Evaluation of developmental changes in the coexpression of myosin heavy chains and metabolic properties of equine skeletal muscle fibers

OBJECTIVE: To determine the growth-related changes in metabolic and anatomic properties in equine muscle fiber type, including hybrid fibers identified with immunohistochemical analysis. ANIMALS: 24 2-, 6-, 12-, and 24-month-old female Thoroughbreds. PROCEDURE: Samples were obtained from the gluteus medius muscle of all horses. Expression of myosin heavy chain (MHC) isoforms MHC-I, -IIa, -IIb, and -IIx in each muscle fiber was detected by use of 4 primary monoclonal antibodies: BA-D5, SC-71, BF-F3, and BF-35, respectively. Five muscle fiber types (types I, I/IIA, IIA, IIA/IIX, and IIX) were immunohistochemically identified. The area and activity of succinic dehydrogenase (SDH) in each fiber type were determined by use of quantitative histochemical staining and image analysis.

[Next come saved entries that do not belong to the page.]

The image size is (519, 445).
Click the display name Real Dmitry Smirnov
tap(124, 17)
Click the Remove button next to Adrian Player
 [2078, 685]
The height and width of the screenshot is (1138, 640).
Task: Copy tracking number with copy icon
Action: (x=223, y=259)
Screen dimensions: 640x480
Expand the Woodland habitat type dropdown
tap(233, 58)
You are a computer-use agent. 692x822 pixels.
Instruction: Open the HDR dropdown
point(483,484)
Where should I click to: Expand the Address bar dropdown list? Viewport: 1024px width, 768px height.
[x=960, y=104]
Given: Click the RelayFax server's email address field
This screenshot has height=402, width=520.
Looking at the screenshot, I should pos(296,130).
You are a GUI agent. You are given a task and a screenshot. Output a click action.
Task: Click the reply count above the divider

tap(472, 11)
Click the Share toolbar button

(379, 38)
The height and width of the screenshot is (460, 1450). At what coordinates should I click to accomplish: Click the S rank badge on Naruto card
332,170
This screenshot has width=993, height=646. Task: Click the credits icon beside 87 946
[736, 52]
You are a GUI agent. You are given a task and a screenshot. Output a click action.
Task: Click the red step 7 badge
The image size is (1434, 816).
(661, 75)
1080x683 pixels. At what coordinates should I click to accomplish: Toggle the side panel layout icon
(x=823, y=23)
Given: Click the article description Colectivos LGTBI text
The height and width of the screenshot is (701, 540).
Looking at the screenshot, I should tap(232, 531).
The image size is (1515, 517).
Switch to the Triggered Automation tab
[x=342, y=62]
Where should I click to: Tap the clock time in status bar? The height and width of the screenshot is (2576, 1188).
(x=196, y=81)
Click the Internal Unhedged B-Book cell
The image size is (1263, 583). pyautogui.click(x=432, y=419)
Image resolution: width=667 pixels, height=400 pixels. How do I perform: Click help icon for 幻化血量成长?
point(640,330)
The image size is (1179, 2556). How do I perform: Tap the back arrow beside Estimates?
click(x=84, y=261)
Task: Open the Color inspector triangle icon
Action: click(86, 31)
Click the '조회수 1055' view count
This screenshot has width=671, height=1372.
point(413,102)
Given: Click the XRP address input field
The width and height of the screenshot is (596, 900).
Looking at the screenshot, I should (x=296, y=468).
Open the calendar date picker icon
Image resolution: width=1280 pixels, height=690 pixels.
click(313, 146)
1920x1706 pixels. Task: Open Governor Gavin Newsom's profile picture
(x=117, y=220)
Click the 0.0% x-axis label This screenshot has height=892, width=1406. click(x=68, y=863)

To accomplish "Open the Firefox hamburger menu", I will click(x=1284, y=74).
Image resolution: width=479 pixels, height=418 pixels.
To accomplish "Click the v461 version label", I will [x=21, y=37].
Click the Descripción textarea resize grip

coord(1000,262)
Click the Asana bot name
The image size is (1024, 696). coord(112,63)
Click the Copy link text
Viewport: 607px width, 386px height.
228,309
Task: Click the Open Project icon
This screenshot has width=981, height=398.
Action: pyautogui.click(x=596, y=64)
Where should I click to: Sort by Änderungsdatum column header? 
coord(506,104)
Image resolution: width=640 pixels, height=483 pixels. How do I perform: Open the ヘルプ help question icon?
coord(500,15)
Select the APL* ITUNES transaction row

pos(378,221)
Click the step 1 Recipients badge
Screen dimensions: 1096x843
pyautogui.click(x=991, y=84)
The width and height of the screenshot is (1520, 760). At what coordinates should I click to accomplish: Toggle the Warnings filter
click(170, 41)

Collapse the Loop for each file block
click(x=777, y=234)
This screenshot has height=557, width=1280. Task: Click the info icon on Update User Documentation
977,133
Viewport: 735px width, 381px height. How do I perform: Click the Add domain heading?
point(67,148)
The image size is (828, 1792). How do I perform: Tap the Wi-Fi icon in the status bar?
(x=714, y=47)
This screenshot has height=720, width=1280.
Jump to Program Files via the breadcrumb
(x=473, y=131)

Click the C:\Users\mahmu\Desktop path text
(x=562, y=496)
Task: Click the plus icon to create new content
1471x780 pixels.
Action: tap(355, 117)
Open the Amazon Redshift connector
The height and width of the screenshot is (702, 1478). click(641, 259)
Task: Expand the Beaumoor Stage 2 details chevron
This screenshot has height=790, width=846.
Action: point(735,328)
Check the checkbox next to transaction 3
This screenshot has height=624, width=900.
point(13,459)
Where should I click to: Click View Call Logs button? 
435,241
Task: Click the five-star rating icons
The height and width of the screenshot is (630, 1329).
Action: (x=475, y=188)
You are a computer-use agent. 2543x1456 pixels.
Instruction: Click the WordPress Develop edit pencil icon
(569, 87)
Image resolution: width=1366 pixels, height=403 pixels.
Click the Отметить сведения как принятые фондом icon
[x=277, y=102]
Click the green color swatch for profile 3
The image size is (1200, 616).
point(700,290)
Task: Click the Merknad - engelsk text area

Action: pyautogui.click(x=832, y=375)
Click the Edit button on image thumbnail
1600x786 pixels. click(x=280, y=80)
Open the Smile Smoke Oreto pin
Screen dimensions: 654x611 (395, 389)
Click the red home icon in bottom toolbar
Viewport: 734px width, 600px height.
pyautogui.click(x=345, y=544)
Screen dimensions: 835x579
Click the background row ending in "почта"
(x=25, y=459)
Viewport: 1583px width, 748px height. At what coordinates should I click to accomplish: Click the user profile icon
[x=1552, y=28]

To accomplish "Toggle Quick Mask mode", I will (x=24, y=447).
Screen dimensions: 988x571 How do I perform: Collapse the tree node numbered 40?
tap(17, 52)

RESULTS: Although the proportion of type I and IIX fibers did not change with age, the proportion of type IIA and IIA/IIX fibers significantly increased and decreased, respectively, from 2 months to 24 months of age. The increase in proportion of type IIA fibers with growth may have been attributable to muscle fiber-type transition from type IIA/IIX fibers but not from type IIX fibers. Values for SDH activity and fiber area in hybrid fiber types were intermediate to those for their respective pure phenotypes. CONCLUSIONS AND CLINICAL RELEVANCE: Hybrid fibers have an important role for determining the proportion of muscle fiber type in horses < 24 months old, and the metabolic and anatomic properties of the hybrid fibers are well coordinated, as in mature horses.